My voice seems to echo in the hollow rooms of my memory. I think how Gunther once spoke the very same words.

‘Well, maybe you’re going to have to be one,’ says Piers, dryly. ‘Just keep him. Someone will come.’

‘When? When will someone come?’

‘It could be a week,’ he tells me.

‘I’m frightened,’ I say. And immediately regret that I said that. Whatever this boy is, he isn’t weak. I don’t think he understands weakness.

‘Live with it, Mrs de la Mare.’ His voice is rough as sandpaper, scraping my skin. ‘All across the world now, people are bleeding and dying. You can put up with being a little bit
frightened!

I don’t say anything.

‘You know what to do,’ he tells me.

Then, as though he’s ashamed of his outburst, he reaches towards me and puts a hand on my arm. I feel all his warmth through the flimsy sleeve of my blouse.

‘You’re stronger than you think,’ he says. ‘Just keep him.
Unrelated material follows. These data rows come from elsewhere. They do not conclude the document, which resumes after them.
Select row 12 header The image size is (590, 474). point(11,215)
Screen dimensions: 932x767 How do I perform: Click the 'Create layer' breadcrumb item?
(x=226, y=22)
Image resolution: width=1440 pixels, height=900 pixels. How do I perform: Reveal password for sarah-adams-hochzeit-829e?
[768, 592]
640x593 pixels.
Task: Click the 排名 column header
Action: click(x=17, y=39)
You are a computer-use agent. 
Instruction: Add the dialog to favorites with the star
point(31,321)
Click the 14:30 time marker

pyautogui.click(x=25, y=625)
Someone will come.’

He turns and leaves me.

Kirill is in the bed, half asleep, the blankets pressed to his face.

I kneel on the floor beside him. ‘Kirill.’

He opens his eyes, sees me.

‘There’s something you need to know. There’s been a change of plan,’ I tell him. ‘That boy who was coming—the boy I knew—he isn’t coming today.’

I notice how I’ve used the past tense—
the boy I knew.

‘Has something gone wrong, Vivienne?’ he asks me.

‘It’s nothing to worry about,’ I say. ‘They’ll just have to send someone else.’

‘When, Vivienne? When will it be?’

‘We don’t know exactly,’ I tell him. ‘It might take a few days. You’ll be safe here …’

I see something surprising in his face—not the fear I was expecting, but a letting-go, an overwhelming relief. Yet at once I understand why he feels this—knowing he won’t have to stir from this bed, that he can just stay here, dozing in the slanting beams of sunlight. That he is at peace for the first time since the Germans broke into his house—long, long ago, in another world, in the early morning dark of Belorussia. That he doesn’t have to fight each moment just to stay alive, that he can lie here
and listen to the murmur of the pigeons on the rooftop, and dream of his forests, his rivers, of the wooden houses where the storks make their nests. ‘Thank you, Vivienne.’

He sighs, leans back on the pillows. Sleep comes to him abruptly, like the closing of a door.